Personal information
- Date of birth: 3 October 1989 (age 36)
- Place of birth: Tbilisi, Georgian SSR, Soviet Union
- Height: 1.82 m (5 ft 11+1⁄2 in)
- Position: Forward

Team information
- Current team: Odishi 1919
- Number: 9

Senior career*
- Years: Team / Apps / (Gls)
- 2005–2007: Mglebi Zugdidi / 58 / (12)
- 2008: Metalurgi Rustavi / 10 / (1)
- 2008–2013: Gagra / 58 / (18)
- 2010: → Illichivets Mariupol (loan) / 17 / (1)
- 2012–2013: → Baia Zugdidi (loan) / 42 / (9)
- 2013–2014: Chikhura Sachkhere / 29 / (11)
- 2014–2015: Samtredia / 20 / (2)
- 2015–2016: Dinamo Batumi / 11 / (3)
- 2016–2019: Chikhura Sachkhere / 64 / (29)
- 2019: Zagłębie Sosnowiec / 14 / (3)
- 2019–2020: Saburtalo Tbilisi / 19 / (7)
- 2020–2022: Dinamo Tbilisi / 60 / (20)
- 2023: Hapoel Acre / 17 / (3)
- 2024: Rustavi / 31 / (15)
- 2025: Gagra / 10 / (0)
- 2026–: Odishi 1919 / 0 / (0)

International career
- 2009: Georgia U21 / 3 / (0)

= Giorgi Gabedava =

Georgian footballer

Giorgi Gabedava (born 3 October 1989) is a Georgian professional footballer who plays as a forward for Erovnuli Liga 2 club Odishi 1919.

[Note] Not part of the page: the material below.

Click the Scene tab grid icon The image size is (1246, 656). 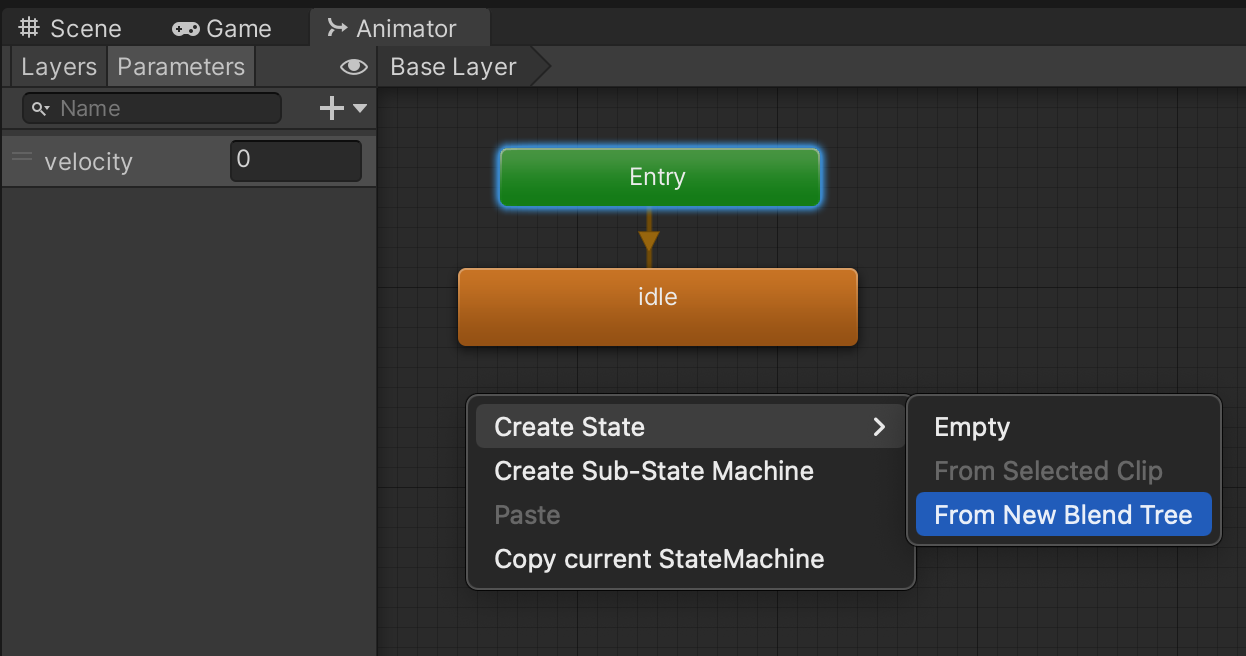pos(30,29)
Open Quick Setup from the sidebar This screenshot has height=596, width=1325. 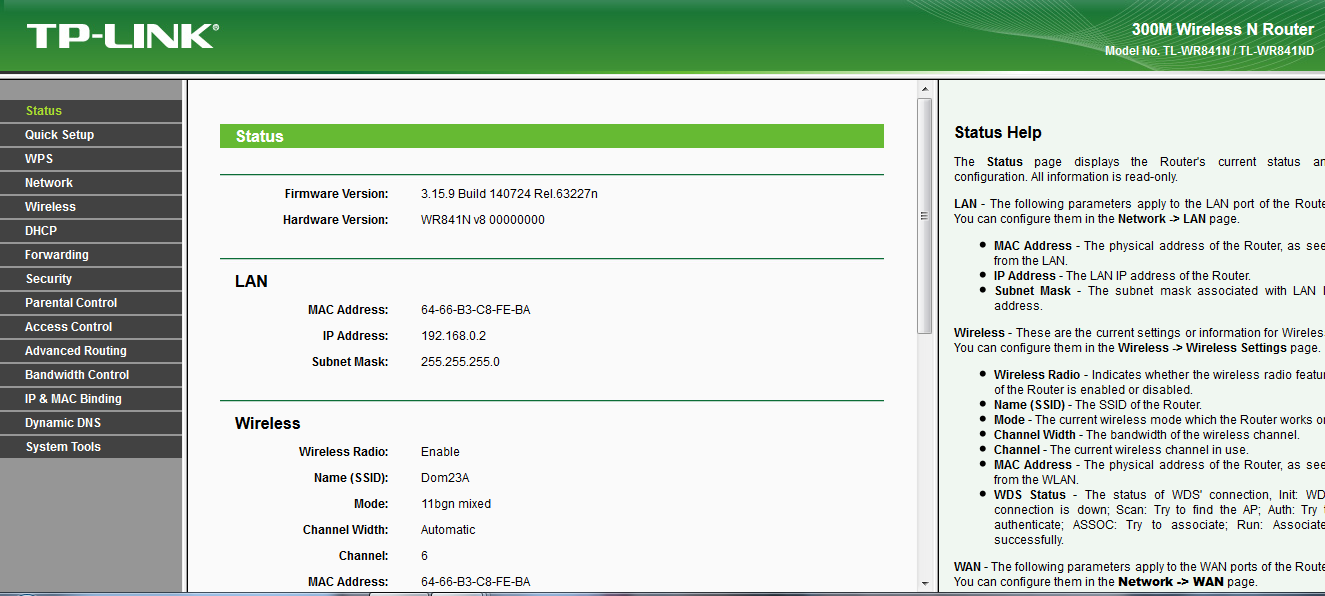click(x=60, y=135)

He has played in four countries and won eight titles in all competitions in Georgia. Individually, with 22 goals scored for Chikhura in the 2018 season, Gabedava shared a goalscorer's prize with Budu Zivzivadze. He has also been named as Player of the Year and Forward of the Year.

==Career==
Gabedava started his youth career at Odishi Zugdidi. At the age of 17, he made a debut for Mglebi Zugdidi. In early 2008, Gabedava joined Olimpi Rustavi, one of the strongest domestic teams of the time.

The Georgian Cup was the first trophy Gabedava lifted during his career. In 2011, he helped Gagra secure an extra-time win over Torpedo and qualify for UEFA Europa League. On 21 July 2011, he scored his first international goal in a 2–0 win against Anorthosis.

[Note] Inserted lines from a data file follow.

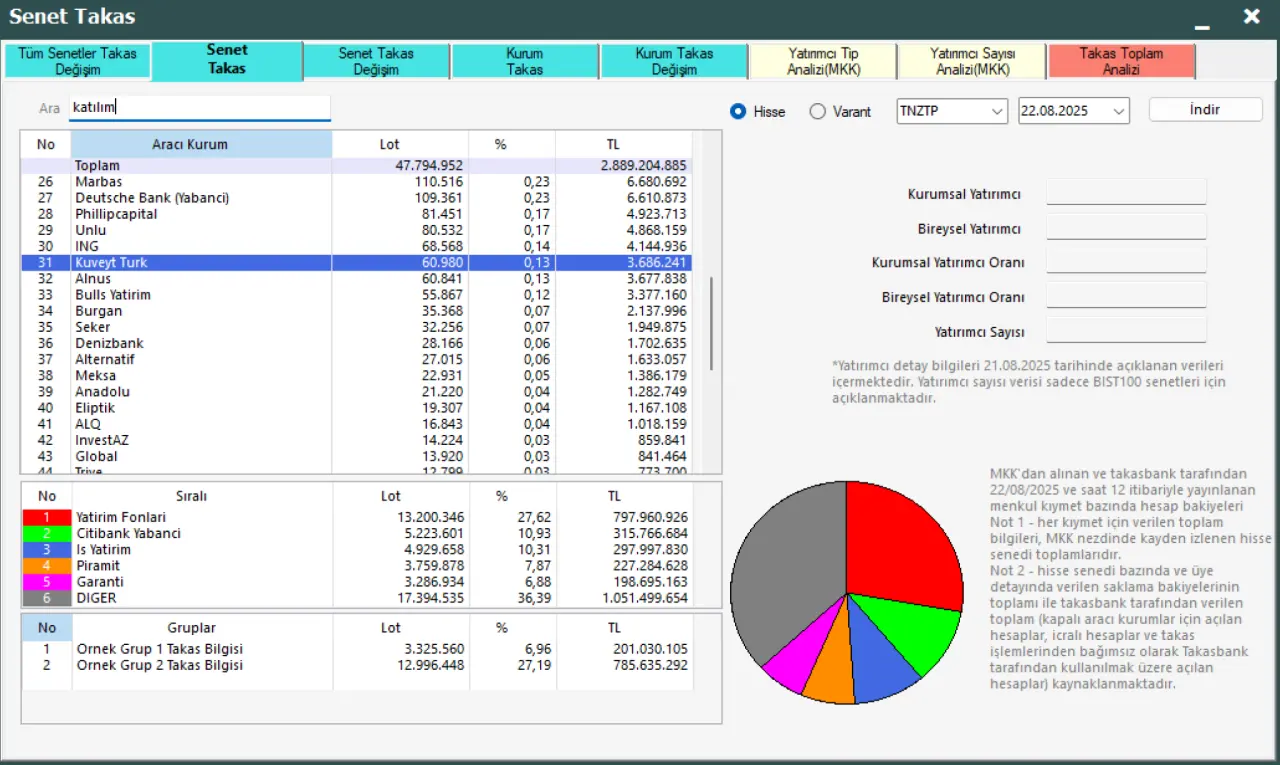Click orange swatch for Piramit
This screenshot has width=1280, height=765.
click(x=47, y=566)
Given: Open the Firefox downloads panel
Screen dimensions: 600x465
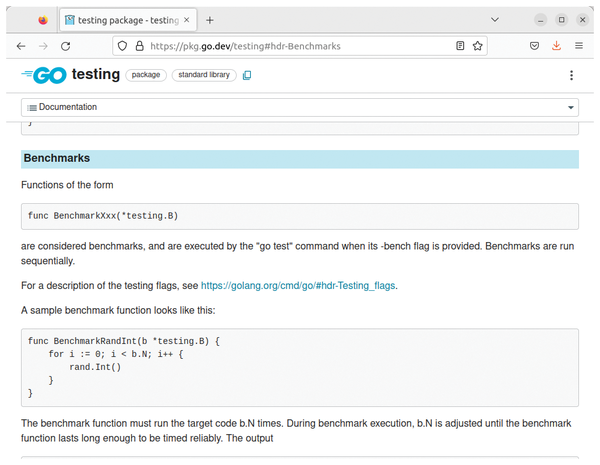Looking at the screenshot, I should (x=556, y=46).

In the summer of 2013, Gabedava signed with Chikhura. Out of five seasons spent at this club, Gabedava especially shone in 2018. He was awarded the Player of the Year and Forward of the Year titles and named among best eleven players of the season.

On 19 July 2018, his goal from the penalty spot ensured Chikhura's away victory over Israeli club Beitar in UEFA Europa League qualifiers.

Following this season, Gabedava moved to Poland in a 1,5-year deal with Zagłębie Sosnowiec, but returned home following the latter's relegation from the top division. The defending Georgian champions Saburtalo became his next club
 where during the next two seasons he won the national cup and Super Cup.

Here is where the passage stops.